- Official series poster for 2 Moons (season 1)
- Also known as: 2 Moons: The Series
- Original title: เดือนเกี้ยวเดือน (Moon Courting Moon)
- Genre: Teen drama; Boys' love; Romance; Comedy;
- Based on: Moon Courting Moon
- Written by: Chiffon_cake
- Screenplay by: Nuttachai Jiraanont (2 Moons 2)
- Directed by: Kanchanapun Meesuwan (2 Moons) Anusorn Soisa-ngim (2 Moons 2) Note Pannapan Songkham (2 Moons: The Ambassadors)
- Starring: 2 Moons Suradet Piniwat; Itthipat Thanit; Warodom Khemmonta; Panuwat Kerdthongtavee; 2 Moons 2 Benjamin Brasier; Teerapat Ruangritkul; Archen Aydin; Kornchid Boonsathitpakdee; 2 Moons: The Ambassadors Bandit Disatharit; Vachara Promma; Chasit Karapim;
- Opening theme: "Kae Dai Bpen Kon Soot Tai Tee Tur Kit Teung'" by Pause (2 Moons) '"Between Us'" by August Vachiravit (2 Moons 2)
- Country of origin: Thailand
- Original language: Thai
- No. of seasons: 3
- No. of episodes: 36

Production
- Executive producers: Waranchayan Ananphichaidej; Yachay Konhirun Wittawat Sangsakit (2 Moons); BECI Corporation Company Limited (2 Moons 2);
- Production location: Thailand
- Running time: 45 minutes
- Production companies: Chachi Digital Media Co., Ltd. (2 Moons) Motive Village Co., Ltd. (2 Moons 2)

Problem 1: In the 2 Moons series listing, reproduce the part that opens with "- Official series" and closes with "Vachiravit (2 Moons 2)", substituting "Coming-of-age drama" for "Teen drama".
Problem 2: According to the 2 Moons series listing, what is the running time of an episode?
Problem 3: List every genre that the 2 Moons series listing gives for the series.

Stored data:
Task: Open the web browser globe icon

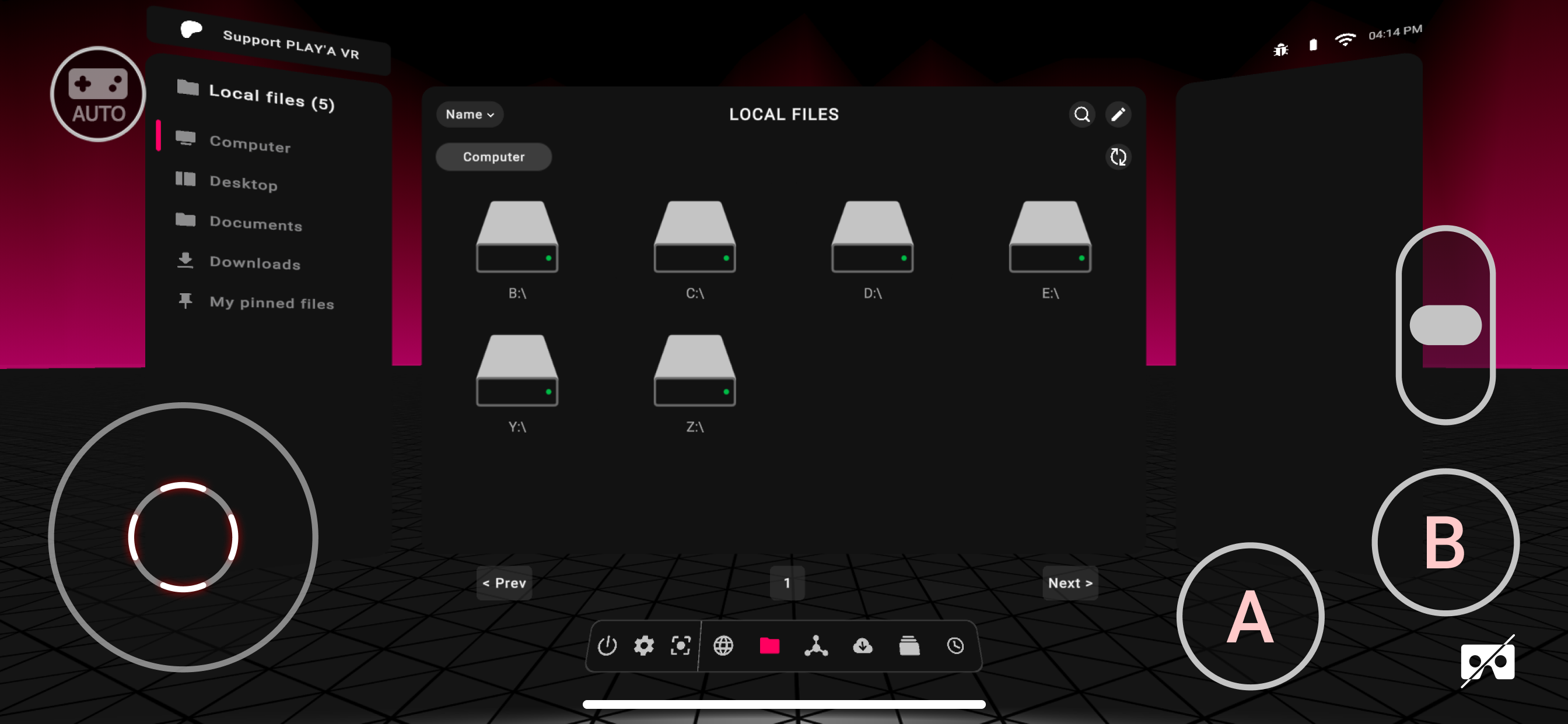Action: 723,645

Expected answer 1:
- Official series poster for 2 Moons (season 1)
- Also known as: 2 Moons: The Series
- Original title: เดือนเกี้ยวเดือน (Moon Courting Moon)
- Genre: Coming-of-age drama; Boys' love; Romance; Comedy;
- Based on: Moon Courting Moon
- Written by: Chiffon_cake
- Screenplay by: Nuttachai Jiraanont (2 Moons 2)
- Directed by: Kanchanapun Meesuwan (2 Moons) Anusorn Soisa-ngim (2 Moons 2) Note Pannapan Songkham (2 Moons: The Ambassadors)
- Starring: 2 Moons Suradet Piniwat; Itthipat Thanit; Warodom Khemmonta; Panuwat Kerdthongtavee; 2 Moons 2 Benjamin Brasier; Teerapat Ruangritkul; Archen Aydin; Kornchid Boonsathitpakdee; 2 Moons: The Ambassadors Bandit Disatharit; Vachara Promma; Chasit Karapim;
- Opening theme: "Kae Dai Bpen Kon Soot Tai Tee Tur Kit Teung'" by Pause (2 Moons) '"Between Us'" by August Vachiravit (2 Moons 2)

Expected answer 2: 45 minutes

Expected answer 3: Teen drama; Boys' love; Romance; Comedy